■ **PROVIDED INFORMATION**:

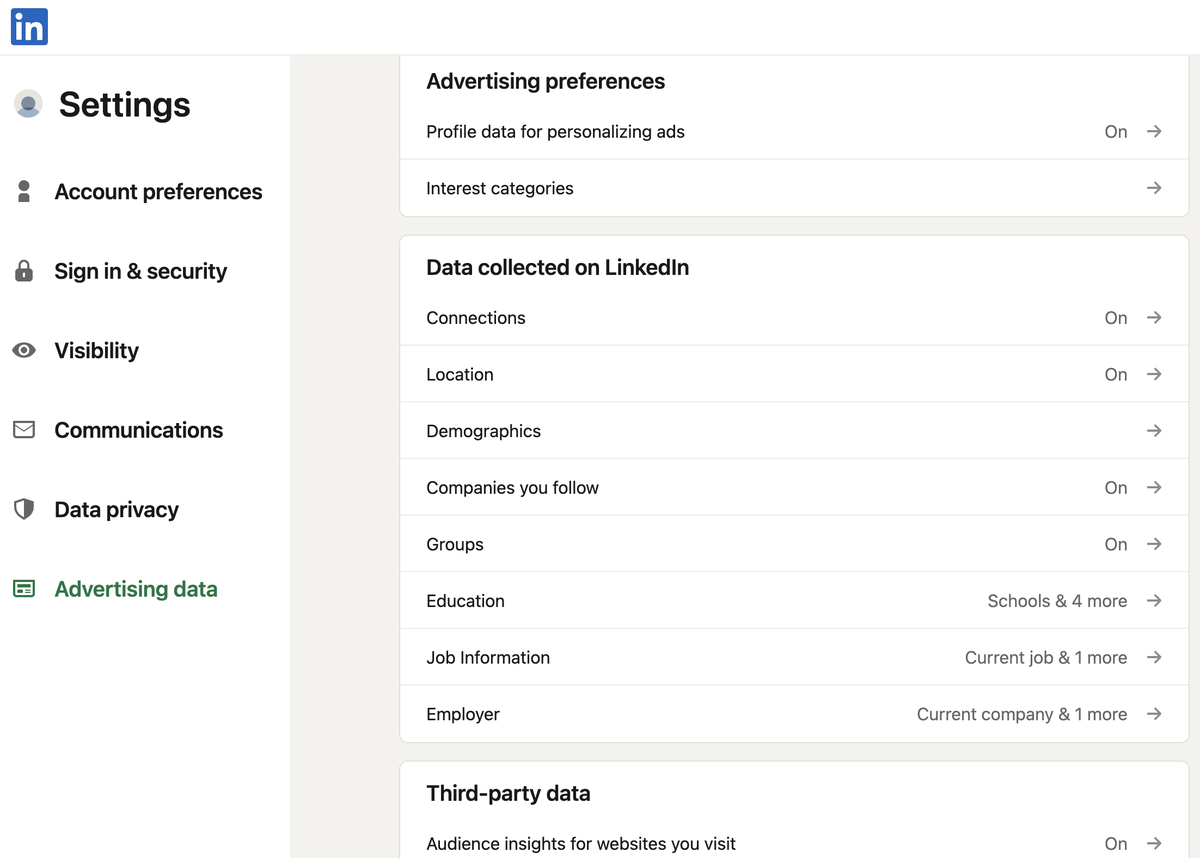This screenshot has width=1200, height=858.
Task: Select the Data privacy shield icon
Action: pyautogui.click(x=24, y=509)
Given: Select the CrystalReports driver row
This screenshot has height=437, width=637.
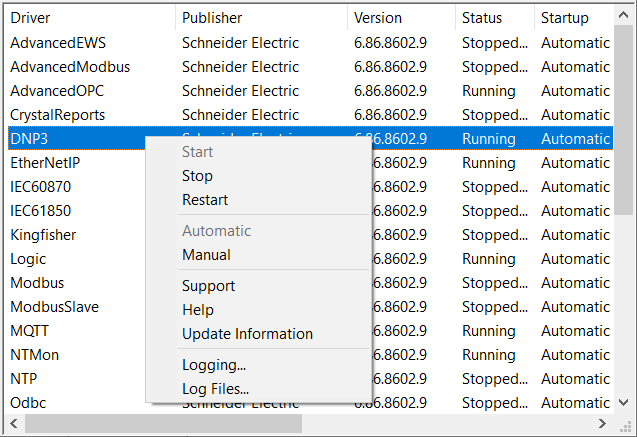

■ **THE TASK**: Skip the pictures. Return exactly the lines from the one containing "Given: Select the CrystalReports driver row" through the end of the data above, both included, and nothing besides.

■ **EXPECTED ANSWER**:
Given: Select the CrystalReports driver row
This screenshot has height=437, width=637.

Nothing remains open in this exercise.